There are numerous cement tile manufacturers worldwide. The primary difference between manufacturers is the hydraulic method used. Small companies employ a hand-operated hydraulic press; the quality of the tiles varies due to inconsistent pressure. Larger manufacturers use electric-powered hydraulic presses that produce a consistently higher quality product. The higher pressure of 10000 kPa permits a thicker pigment layer to be embedded into the cement layer. The pigment layer is usually 3–4 mm thick.

Another difference is the quality of the pigments used. High-quality producers use mineral-based pigments only. Non-mineral-based pigments fade with age.

The quality of cement tiles varies from manufacturer to manufacturer based on 3 major factors:
1. The sharpness of pattern and color: depending on the artisan's skill and the components of the color layer, the patterns in cement tile will be clearer, the details sharper, and there will be less variation in surface color.

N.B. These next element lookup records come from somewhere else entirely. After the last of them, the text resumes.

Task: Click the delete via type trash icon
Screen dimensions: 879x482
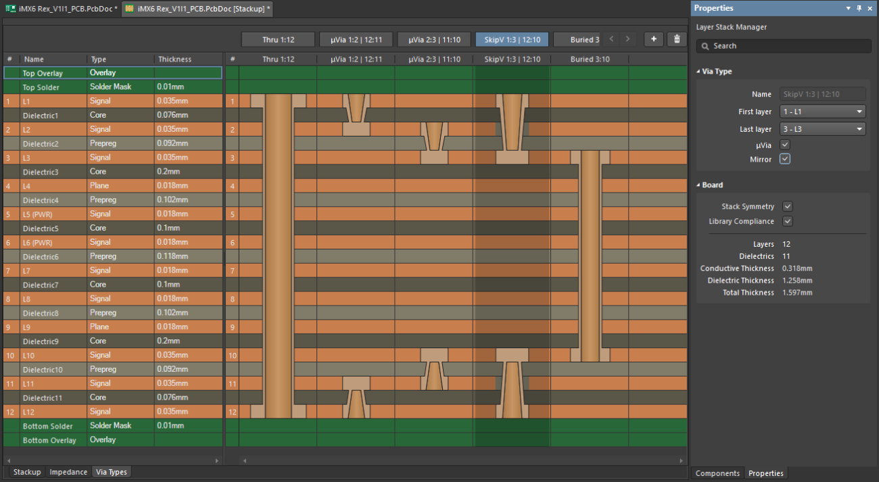Action: click(x=677, y=39)
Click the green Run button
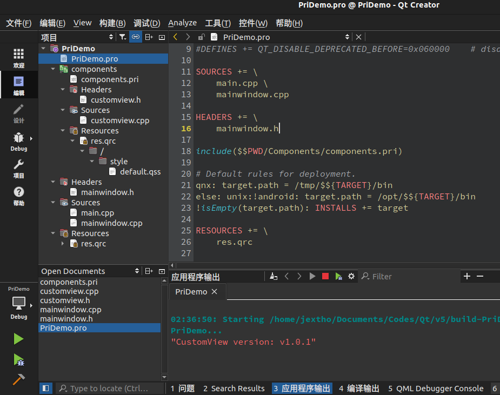The width and height of the screenshot is (500, 395). pos(19,339)
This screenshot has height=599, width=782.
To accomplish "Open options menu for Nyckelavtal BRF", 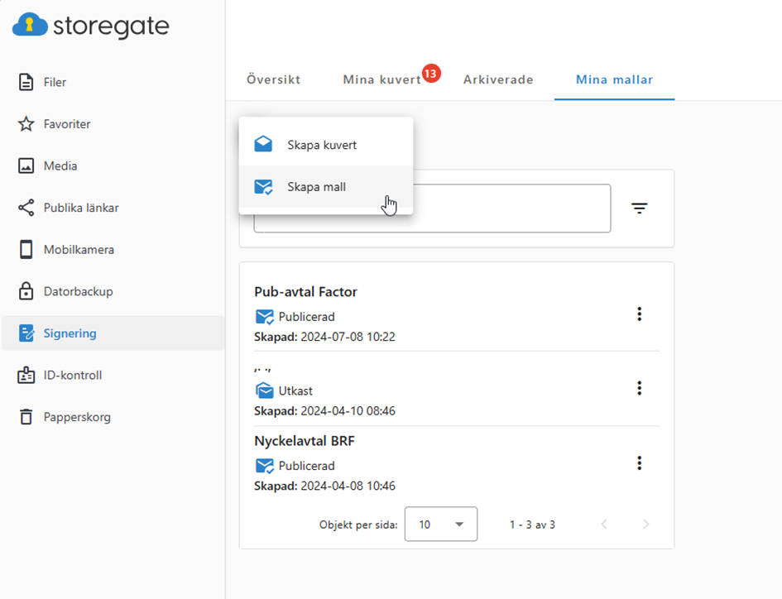I will click(639, 463).
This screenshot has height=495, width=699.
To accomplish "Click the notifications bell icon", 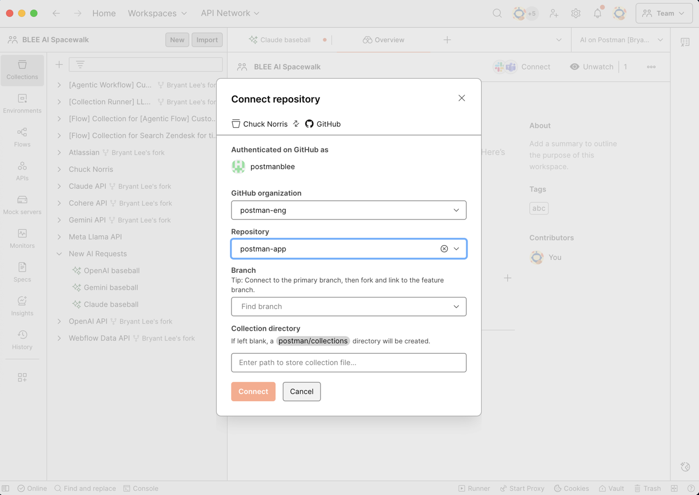I will [597, 13].

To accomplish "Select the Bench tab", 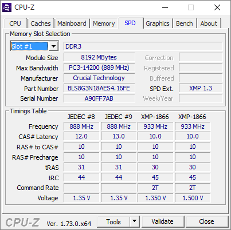I will tap(185, 23).
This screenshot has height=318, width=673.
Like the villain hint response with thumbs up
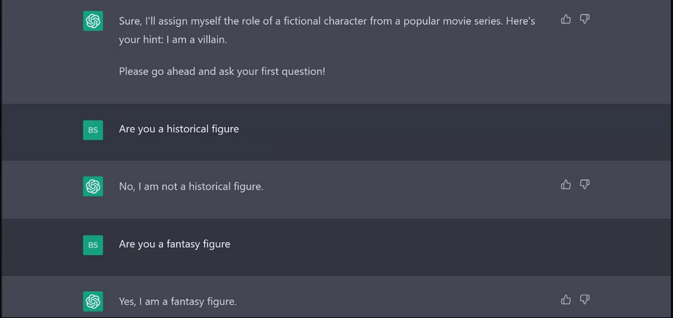[566, 19]
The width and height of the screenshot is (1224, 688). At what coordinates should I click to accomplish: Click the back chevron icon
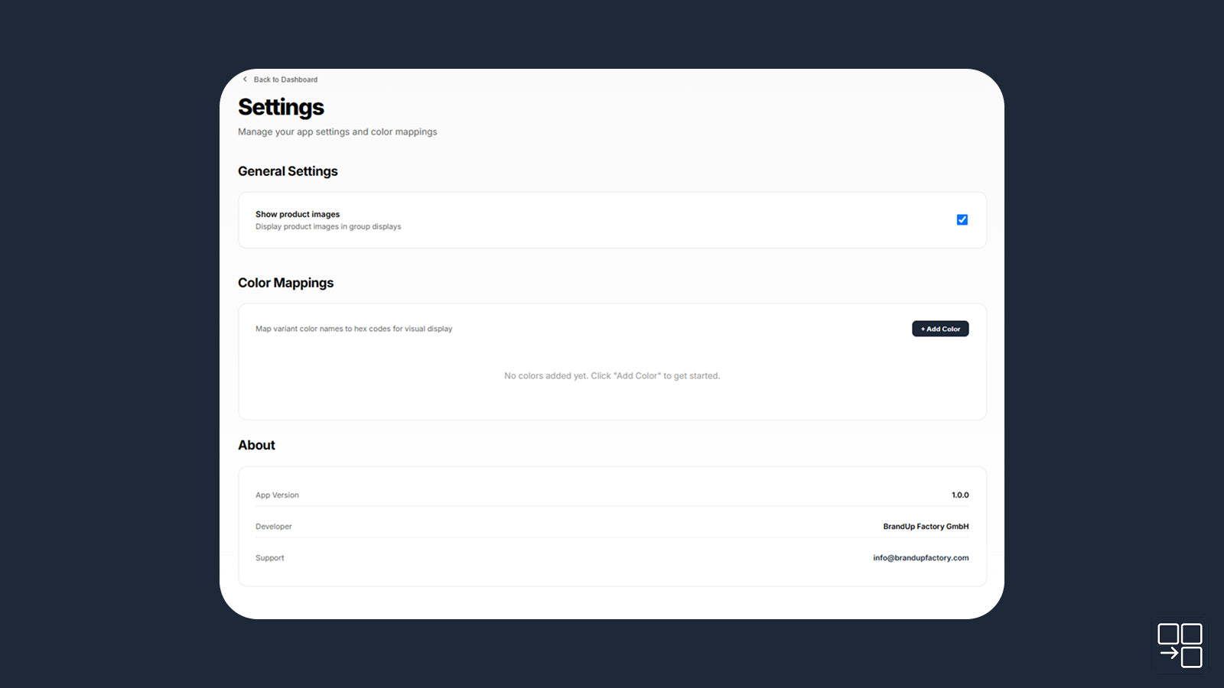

2. The thickness of the color layer. Cement tiles have two parts: the color layer – made with white cement, and the body layer – made with grey cement. Under the effect of weather, temperature, and traffic, the layers shrink or expand differently, thus creating hair cracks on the surface. Tiles with a thicker color layer – at least 2.5–3 mm – suffer less from this effect.
3. The surface hardness of the color layer depends on the quality of the white cement, on water absorption, and on the strength of the tile surface. If the tile has a harder surface, it will become shinier with time. In contrast, a soft tile's surface gets duller with traffic.